I followed up with the Chicago Marathon in the fall, so I ran two of the Abbott World Marathon Majors in one year. Prior to this year I had never run a marathon with more than 10,000 people. It was quite a jump to run two marathons this year with 30-40,000+ people! The big-city experience of running Chicago was pretty awesome as well. These custom coasters that I received for Christmas (made by Goneforarun.com) are a really cool way to commemorate the two big marathons.
Another exciting accomplishment for the year was doing my first 5K swim. I’ve been intrigued by the thought of trying Swim to the Moon (recap here) for years and I finally went for it. Swimming that kind of distance was a whole new challenge for me. I spent so much time over the years thinking about how I probably could do it and decided it was time to prove it to myself. I enjoyed it enough that I’ve already signed up to do it again next year.

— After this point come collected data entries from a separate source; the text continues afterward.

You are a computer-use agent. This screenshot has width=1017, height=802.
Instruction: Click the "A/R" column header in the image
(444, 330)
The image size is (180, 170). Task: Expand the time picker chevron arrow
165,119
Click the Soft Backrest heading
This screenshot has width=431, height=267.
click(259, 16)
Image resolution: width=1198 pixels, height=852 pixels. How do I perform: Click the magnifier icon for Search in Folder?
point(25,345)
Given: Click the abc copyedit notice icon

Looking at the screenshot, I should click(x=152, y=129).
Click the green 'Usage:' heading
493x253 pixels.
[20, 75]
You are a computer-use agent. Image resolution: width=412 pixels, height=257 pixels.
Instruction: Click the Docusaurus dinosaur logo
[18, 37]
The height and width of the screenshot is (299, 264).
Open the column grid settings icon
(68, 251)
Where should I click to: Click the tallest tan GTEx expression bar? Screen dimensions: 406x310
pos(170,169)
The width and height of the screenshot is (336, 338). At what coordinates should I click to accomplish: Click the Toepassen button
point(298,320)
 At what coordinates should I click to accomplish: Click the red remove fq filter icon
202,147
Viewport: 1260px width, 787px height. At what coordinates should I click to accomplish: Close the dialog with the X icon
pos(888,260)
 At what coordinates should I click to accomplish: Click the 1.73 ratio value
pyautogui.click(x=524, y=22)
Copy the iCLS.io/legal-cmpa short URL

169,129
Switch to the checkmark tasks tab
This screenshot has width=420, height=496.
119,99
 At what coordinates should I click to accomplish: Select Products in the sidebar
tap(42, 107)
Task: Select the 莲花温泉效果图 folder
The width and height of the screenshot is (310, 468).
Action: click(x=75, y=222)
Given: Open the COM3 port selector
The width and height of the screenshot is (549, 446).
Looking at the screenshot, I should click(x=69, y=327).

Here are some stats for the year:
- I swam over 131 miles
- I biked 523 miles
- I ran 1,847 miles
- I had 71 weight/strength sessions (averaging around 40-45 minutes long)
- I did 18 races (one was a 5K/10K double)
- I ran two 5Ks, one 10K, two 10-milers, four half marathons, one 30K, a race with a four-hour limit where I stopped after 19.9 miles, and two marathons. I also did a 5K swim, three aquathlons (swim/runs), and two Olympic-distance triathlons.
It was my busiest year of racing ever. I enjoy the race environment and being around like-minded people who also choose to push themselves through this crazy stuff for fun. I’ve found that racing is a good way for me to get speedwork done when I lack the motivation to do repeats around the track – especially during hot summer afternoons. I was glad I had a chance to participate in a three-part swim/run series this summer. I love the challenge of triathlons but since I spend more time running, my endurance on the bike is usually pretty lackluster. It was nice to do some aquathlons where I could cut out the bike segment. I put in just enough training time on the bike to manage my way through a couple of Olympic-distance triathlons.
I had a lot of great runs and was happy to get another Boston-qualifying time in Chicago. I’m not sure if or when I’ll return to Boston, but it’s nice to know I have the option. I got a new 10-mile PR by 18 seconds at Crim this year, and shaved almost eight minutes off my 2013 Milford 30K time when I returned to that race on Labor Day weekend. I saw a lot of good results come from my hard work this year and added a bunch of cool medals to my collection.
One turning point this year came when I ran the Loopty Loop trail run in July. I signed up for the four-hour race and went nearly 20 miles that day which was longer than I had planned. I still felt strong and realized that if I had kept going I could have been the female winner for the race. That made me want to return next year to see if I could pull it off. I was surprised to feel like I could have kept going when I was weeks away from targeting a run that long for Chicago Marathon training. I enjoyed the laid-back atmosphere of trail running where I didn’t have a goal race pace like I do on the roads. That run made me realize that I might want to try a 50K in 2020. It’s “just” five miles more than a marathon. I like the thought of running slower but going longer. I was pretty inspired by watching the people who were out there for the eight and 12-hour races. Stopping after three hours seemed wimpy compared to those awesome people!
It looks like a 50K this spring might be my big goal. That’s assuming my body is up for it and that I can stay injury-free. I have already committed to a bunch of races next year, including the Toronto Waterfront Marathon in the fall, but a 50K would be a new thing to aim for. Although 2020 looks like it will continue to test my ability to stay positive, hopefully running will help remind me that I’m strong, capable of more than I think, and that I can push through.